The company earned nearly $4.4 billion less than half of the amount made in the same period of the previous year and below analysts’ forecasts.

“We’re approaching 2023 with a focus on priorities and efficiency that will help us navigate the current environment and build an even stronger company,” Meta founder and CEO Mark Zuckerberg said in a statement.

Meta’s stock fell 12% in after-hours trading on Wednesday after the results.

Demand for online advertising has fallen in recent months amid rising inflation and fears of a recession. Tech companies like Google and Snap have also seen success in their ad revenue.
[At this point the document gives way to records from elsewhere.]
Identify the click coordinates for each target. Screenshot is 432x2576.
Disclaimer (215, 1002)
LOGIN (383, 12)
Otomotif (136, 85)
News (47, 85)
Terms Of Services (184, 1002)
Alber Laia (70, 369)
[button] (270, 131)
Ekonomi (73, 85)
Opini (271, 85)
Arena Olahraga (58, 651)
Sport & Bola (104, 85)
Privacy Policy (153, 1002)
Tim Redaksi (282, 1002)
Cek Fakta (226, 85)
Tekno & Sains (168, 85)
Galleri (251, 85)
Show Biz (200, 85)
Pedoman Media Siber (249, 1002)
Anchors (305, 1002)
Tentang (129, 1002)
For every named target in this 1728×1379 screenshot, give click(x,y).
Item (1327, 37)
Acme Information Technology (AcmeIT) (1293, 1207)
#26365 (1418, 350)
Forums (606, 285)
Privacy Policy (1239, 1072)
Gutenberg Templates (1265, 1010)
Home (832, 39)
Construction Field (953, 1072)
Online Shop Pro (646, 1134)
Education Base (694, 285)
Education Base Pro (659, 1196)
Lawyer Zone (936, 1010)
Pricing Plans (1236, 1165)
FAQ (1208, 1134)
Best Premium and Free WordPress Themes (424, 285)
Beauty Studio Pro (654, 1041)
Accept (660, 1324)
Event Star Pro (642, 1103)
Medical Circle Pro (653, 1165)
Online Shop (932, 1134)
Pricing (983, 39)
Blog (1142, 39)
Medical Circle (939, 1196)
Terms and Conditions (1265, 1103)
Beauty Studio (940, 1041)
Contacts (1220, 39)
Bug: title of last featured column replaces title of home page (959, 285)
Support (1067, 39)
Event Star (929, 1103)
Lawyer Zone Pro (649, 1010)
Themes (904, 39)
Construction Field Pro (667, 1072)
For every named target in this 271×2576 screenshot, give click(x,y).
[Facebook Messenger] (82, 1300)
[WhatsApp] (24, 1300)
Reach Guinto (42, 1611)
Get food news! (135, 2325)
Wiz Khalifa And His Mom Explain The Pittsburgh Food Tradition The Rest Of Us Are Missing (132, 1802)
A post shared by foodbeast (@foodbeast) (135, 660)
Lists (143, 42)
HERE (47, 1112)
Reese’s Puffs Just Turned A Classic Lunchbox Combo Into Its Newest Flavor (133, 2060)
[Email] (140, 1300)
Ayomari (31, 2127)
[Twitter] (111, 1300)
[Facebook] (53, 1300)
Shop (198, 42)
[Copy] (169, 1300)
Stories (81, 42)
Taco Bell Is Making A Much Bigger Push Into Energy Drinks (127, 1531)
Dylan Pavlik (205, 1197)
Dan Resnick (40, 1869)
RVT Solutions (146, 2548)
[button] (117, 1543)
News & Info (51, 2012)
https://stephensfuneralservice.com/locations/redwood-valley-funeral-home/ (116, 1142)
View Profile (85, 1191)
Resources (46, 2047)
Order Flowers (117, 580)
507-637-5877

At the same time, Meta’s user growth is slowing amid increased competition from rivals like TikTok. Meta reported 2.96 billion monthly active users on its flagship Facebook app at the end of the quarter, up 2% year over year. It is lower than the 6% growth rate it had in the last quarter. Daily active users of Meta’s family of apps grew 4% to 2.93 billion, up from an 11% increase posted the year before.

These challenges to the core business will feed into an ambitious new bet Meta is pouring billions of dollars into building a future version of the internet called the metaverse, which is likely years away.

Meta CFO David Wehner said operating losses for the company’s metaverse ventures, which are classified under its Reality Labs unit, will “grow significantly year over year” in 2023. Reality Labs lost nearly $3.7 billion in the September quarter, costing the company $9.4 billion this year.

Altimeter Capital, a Meta shareholder, wrote an open letter last week calling on the company to cut its employee expenses by at least 20% and reduce annual capital spending by at least $5 trillion and cap its investment in the metaverse. 5 billion dollars a year.

In Wednesday’s report, Wehner said the company is “making important changes to operate more efficiently.” He added that the company’s headcount by the end of 2023 will roughly match the 87,314 it reported at the end of September (a 28% increase over the previous year).

“We are maintaining some teams in terms of headcount, cutting others and investing headcount growth only in our highest priorities,” Wehner said. He also indicated that the company could shrink its physical office footprint.